**Brief**
Going through the entries below, count each line containing the word "height". Report the number only.

**Record extracts**
BEGIN

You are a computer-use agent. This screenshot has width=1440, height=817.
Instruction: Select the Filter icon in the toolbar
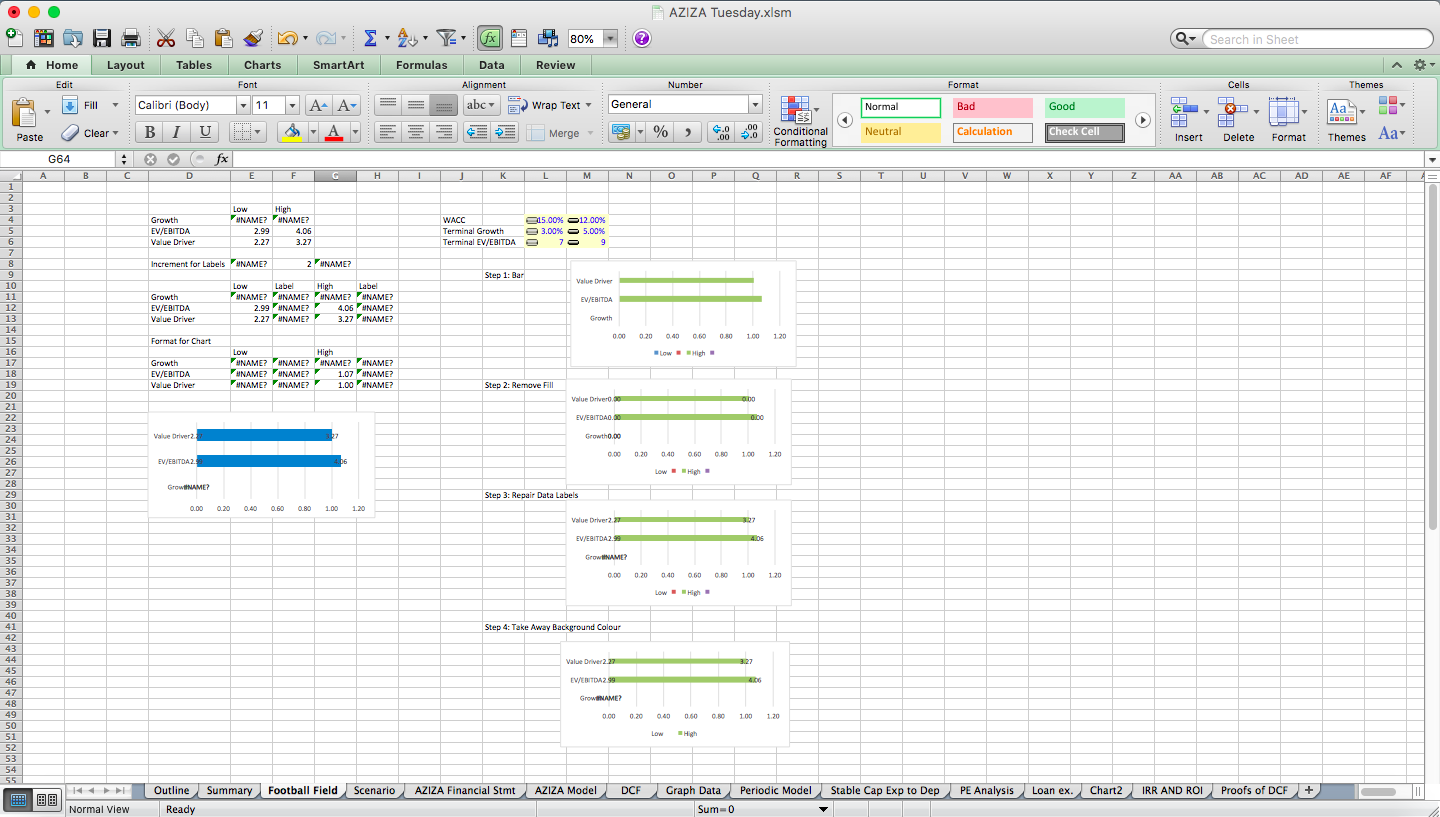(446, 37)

END
BEGIN

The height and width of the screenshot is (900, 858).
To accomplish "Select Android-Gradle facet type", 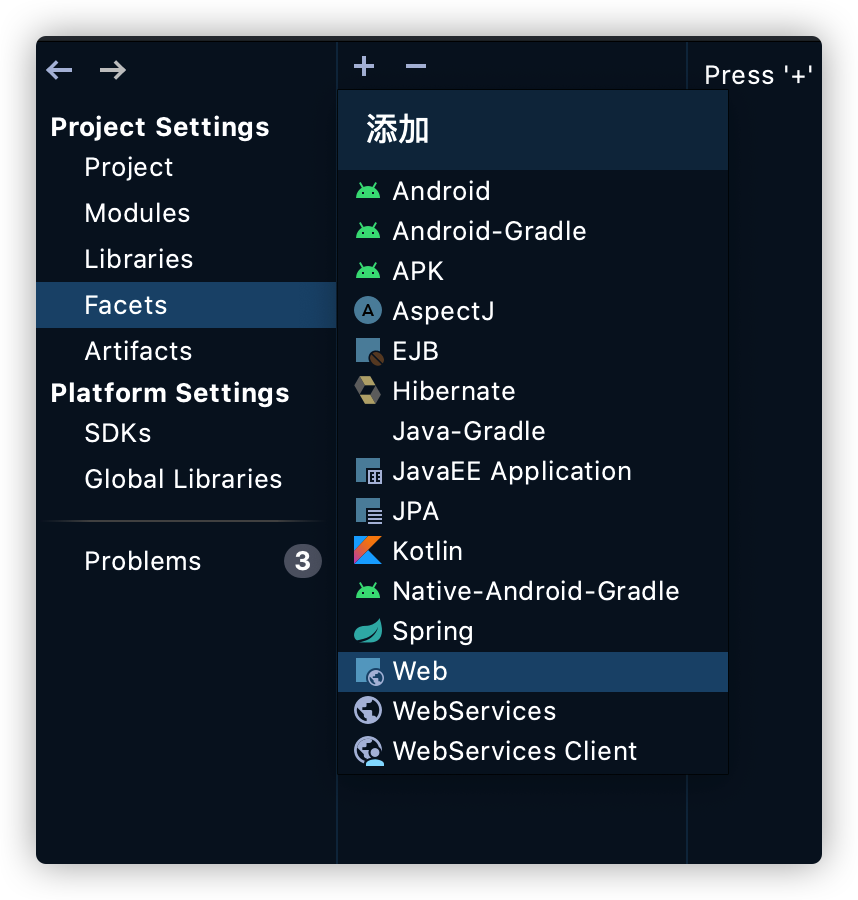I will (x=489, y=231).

END

**Answer below**
2